Stored records
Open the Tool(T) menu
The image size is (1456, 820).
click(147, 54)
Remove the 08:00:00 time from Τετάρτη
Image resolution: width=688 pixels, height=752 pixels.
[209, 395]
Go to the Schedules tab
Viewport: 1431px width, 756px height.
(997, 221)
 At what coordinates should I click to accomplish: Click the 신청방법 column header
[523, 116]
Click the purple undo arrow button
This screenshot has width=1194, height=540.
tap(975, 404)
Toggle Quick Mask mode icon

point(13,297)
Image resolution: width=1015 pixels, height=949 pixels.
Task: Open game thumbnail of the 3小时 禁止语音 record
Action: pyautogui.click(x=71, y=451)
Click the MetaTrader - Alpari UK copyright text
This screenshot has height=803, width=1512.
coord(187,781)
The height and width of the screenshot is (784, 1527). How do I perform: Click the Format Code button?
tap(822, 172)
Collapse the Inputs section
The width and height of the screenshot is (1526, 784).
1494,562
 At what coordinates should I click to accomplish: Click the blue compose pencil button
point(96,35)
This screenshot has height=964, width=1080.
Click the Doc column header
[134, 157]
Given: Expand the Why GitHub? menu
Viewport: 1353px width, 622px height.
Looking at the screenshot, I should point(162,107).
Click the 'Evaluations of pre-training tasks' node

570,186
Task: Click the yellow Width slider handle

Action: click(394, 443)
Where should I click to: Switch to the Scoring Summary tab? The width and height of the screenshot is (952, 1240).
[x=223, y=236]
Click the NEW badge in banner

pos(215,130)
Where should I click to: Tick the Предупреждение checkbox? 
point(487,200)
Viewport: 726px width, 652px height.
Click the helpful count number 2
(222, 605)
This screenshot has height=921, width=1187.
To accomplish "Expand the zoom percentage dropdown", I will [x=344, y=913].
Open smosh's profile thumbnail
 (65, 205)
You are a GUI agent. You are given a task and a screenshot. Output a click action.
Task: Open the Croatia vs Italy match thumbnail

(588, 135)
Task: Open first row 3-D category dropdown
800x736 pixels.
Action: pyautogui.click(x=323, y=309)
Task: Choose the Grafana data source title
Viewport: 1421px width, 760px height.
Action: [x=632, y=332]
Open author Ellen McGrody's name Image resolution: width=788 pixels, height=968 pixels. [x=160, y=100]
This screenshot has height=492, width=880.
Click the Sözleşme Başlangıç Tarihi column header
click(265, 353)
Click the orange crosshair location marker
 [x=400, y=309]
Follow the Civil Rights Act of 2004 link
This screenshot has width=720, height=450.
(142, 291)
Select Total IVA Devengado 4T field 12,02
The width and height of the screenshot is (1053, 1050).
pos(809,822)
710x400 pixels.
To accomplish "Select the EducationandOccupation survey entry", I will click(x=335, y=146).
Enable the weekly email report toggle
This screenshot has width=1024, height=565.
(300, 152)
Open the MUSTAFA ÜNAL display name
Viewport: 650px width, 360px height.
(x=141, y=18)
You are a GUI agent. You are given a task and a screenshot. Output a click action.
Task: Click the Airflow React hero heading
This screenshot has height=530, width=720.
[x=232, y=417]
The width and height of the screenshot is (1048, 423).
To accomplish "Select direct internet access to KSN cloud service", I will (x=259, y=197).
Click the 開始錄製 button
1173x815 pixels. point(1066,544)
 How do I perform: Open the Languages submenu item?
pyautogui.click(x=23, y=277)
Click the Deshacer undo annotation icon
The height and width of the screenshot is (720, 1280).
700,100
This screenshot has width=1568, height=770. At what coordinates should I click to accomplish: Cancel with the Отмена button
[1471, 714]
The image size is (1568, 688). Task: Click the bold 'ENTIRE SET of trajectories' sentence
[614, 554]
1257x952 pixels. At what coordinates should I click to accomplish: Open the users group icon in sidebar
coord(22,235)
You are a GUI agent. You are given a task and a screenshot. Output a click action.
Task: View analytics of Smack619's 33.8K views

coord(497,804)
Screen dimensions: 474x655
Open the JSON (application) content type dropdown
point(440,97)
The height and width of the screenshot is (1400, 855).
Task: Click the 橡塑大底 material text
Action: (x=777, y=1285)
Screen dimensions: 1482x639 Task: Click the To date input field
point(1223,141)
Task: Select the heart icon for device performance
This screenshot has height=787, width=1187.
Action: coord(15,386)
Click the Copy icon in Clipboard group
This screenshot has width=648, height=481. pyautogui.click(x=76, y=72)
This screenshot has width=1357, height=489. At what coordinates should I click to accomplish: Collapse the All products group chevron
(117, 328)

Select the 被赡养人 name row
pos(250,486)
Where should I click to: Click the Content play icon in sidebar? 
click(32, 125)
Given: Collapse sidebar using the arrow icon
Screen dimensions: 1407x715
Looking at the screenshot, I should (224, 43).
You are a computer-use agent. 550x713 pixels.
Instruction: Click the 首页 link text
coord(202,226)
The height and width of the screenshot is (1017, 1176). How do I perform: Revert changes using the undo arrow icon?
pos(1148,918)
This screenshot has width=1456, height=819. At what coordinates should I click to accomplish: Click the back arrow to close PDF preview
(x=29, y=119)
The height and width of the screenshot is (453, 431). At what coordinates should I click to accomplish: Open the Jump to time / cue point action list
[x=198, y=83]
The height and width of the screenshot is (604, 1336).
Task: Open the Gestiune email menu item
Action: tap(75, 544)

■ **What is required**:
Exactly as they stand above, write out all the entries again.

■ **Written solution**:
Open the Tool(T) menu
The image size is (1456, 820).
click(147, 54)
Remove the 08:00:00 time from Τετάρτη
Image resolution: width=688 pixels, height=752 pixels.
[209, 395]
Go to the Schedules tab
Viewport: 1431px width, 756px height.
(997, 221)
 At what coordinates should I click to accomplish: Click the 신청방법 column header
[523, 116]
Click the purple undo arrow button
This screenshot has width=1194, height=540.
tap(975, 404)
Toggle Quick Mask mode icon

point(13,297)
Image resolution: width=1015 pixels, height=949 pixels.
Task: Open game thumbnail of the 3小时 禁止语音 record
Action: pyautogui.click(x=71, y=451)
Click the MetaTrader - Alpari UK copyright text
This screenshot has height=803, width=1512.
coord(187,781)
The height and width of the screenshot is (784, 1527). How do I perform: Click the Format Code button?
tap(822, 172)
Collapse the Inputs section
The width and height of the screenshot is (1526, 784).
1494,562
 At what coordinates should I click to accomplish: Click the blue compose pencil button
point(96,35)
This screenshot has height=964, width=1080.
Click the Doc column header
[134, 157]
Given: Expand the Why GitHub? menu
Viewport: 1353px width, 622px height.
Looking at the screenshot, I should point(162,107).
Click the 'Evaluations of pre-training tasks' node

570,186
Task: Click the yellow Width slider handle

Action: click(394, 443)
Where should I click to: Switch to the Scoring Summary tab? The width and height of the screenshot is (952, 1240).
[x=223, y=236]
Click the NEW badge in banner

pos(215,130)
Where should I click to: Tick the Предупреждение checkbox? 
point(487,200)
Viewport: 726px width, 652px height.
Click the helpful count number 2
(222, 605)
This screenshot has height=921, width=1187.
To accomplish "Expand the zoom percentage dropdown", I will [x=344, y=913].
Open smosh's profile thumbnail
 (65, 205)
You are a GUI agent. You are given a task and a screenshot. Output a click action.
Task: Open the Croatia vs Italy match thumbnail

(588, 135)
Task: Open first row 3-D category dropdown
800x736 pixels.
Action: pyautogui.click(x=323, y=309)
Task: Choose the Grafana data source title
Viewport: 1421px width, 760px height.
Action: [x=632, y=332]
Open author Ellen McGrody's name Image resolution: width=788 pixels, height=968 pixels. [x=160, y=100]
This screenshot has height=492, width=880.
Click the Sözleşme Başlangıç Tarihi column header
click(265, 353)
Click the orange crosshair location marker
 [x=400, y=309]
Follow the Civil Rights Act of 2004 link
This screenshot has width=720, height=450.
(142, 291)
Select Total IVA Devengado 4T field 12,02
The width and height of the screenshot is (1053, 1050).
pos(809,822)
710x400 pixels.
To accomplish "Select the EducationandOccupation survey entry", I will click(x=335, y=146).
Enable the weekly email report toggle
This screenshot has width=1024, height=565.
(300, 152)
Open the MUSTAFA ÜNAL display name
Viewport: 650px width, 360px height.
(x=141, y=18)
You are a GUI agent. You are given a task and a screenshot. Output a click action.
Task: Click the Airflow React hero heading
This screenshot has height=530, width=720.
[x=232, y=417]
The width and height of the screenshot is (1048, 423).
To accomplish "Select direct internet access to KSN cloud service", I will (x=259, y=197).
Click the 開始錄製 button
1173x815 pixels. point(1066,544)
 How do I perform: Open the Languages submenu item?
pyautogui.click(x=23, y=277)
Click the Deshacer undo annotation icon
The height and width of the screenshot is (720, 1280).
700,100
This screenshot has width=1568, height=770. At what coordinates should I click to accomplish: Cancel with the Отмена button
[1471, 714]
The image size is (1568, 688). Task: Click the bold 'ENTIRE SET of trajectories' sentence
[614, 554]
1257x952 pixels. At what coordinates should I click to accomplish: Open the users group icon in sidebar
coord(22,235)
You are a GUI agent. You are given a task and a screenshot. Output a click action.
Task: View analytics of Smack619's 33.8K views

coord(497,804)
Screen dimensions: 474x655
Open the JSON (application) content type dropdown
point(440,97)
The height and width of the screenshot is (1400, 855).
Task: Click the 橡塑大底 material text
Action: (x=777, y=1285)
Screen dimensions: 1482x639 Task: Click the To date input field
point(1223,141)
Task: Select the heart icon for device performance
This screenshot has height=787, width=1187.
Action: coord(15,386)
Click the Copy icon in Clipboard group
This screenshot has width=648, height=481. pyautogui.click(x=76, y=72)
This screenshot has width=1357, height=489. At what coordinates should I click to accomplish: Collapse the All products group chevron
(117, 328)

Select the 被赡养人 name row
pos(250,486)
Where should I click to: Click the Content play icon in sidebar? 
click(32, 125)
Given: Collapse sidebar using the arrow icon
Screen dimensions: 1407x715
Looking at the screenshot, I should (224, 43).
You are a computer-use agent. 550x713 pixels.
Instruction: Click the 首页 link text
coord(202,226)
The height and width of the screenshot is (1017, 1176). How do I perform: Revert changes using the undo arrow icon?
pos(1148,918)
This screenshot has width=1456, height=819. At what coordinates should I click to accomplish: Click the back arrow to close PDF preview
(x=29, y=119)
The height and width of the screenshot is (453, 431). At what coordinates should I click to accomplish: Open the Jump to time / cue point action list
[x=198, y=83]
The height and width of the screenshot is (604, 1336).
Task: Open the Gestiune email menu item
Action: tap(75, 544)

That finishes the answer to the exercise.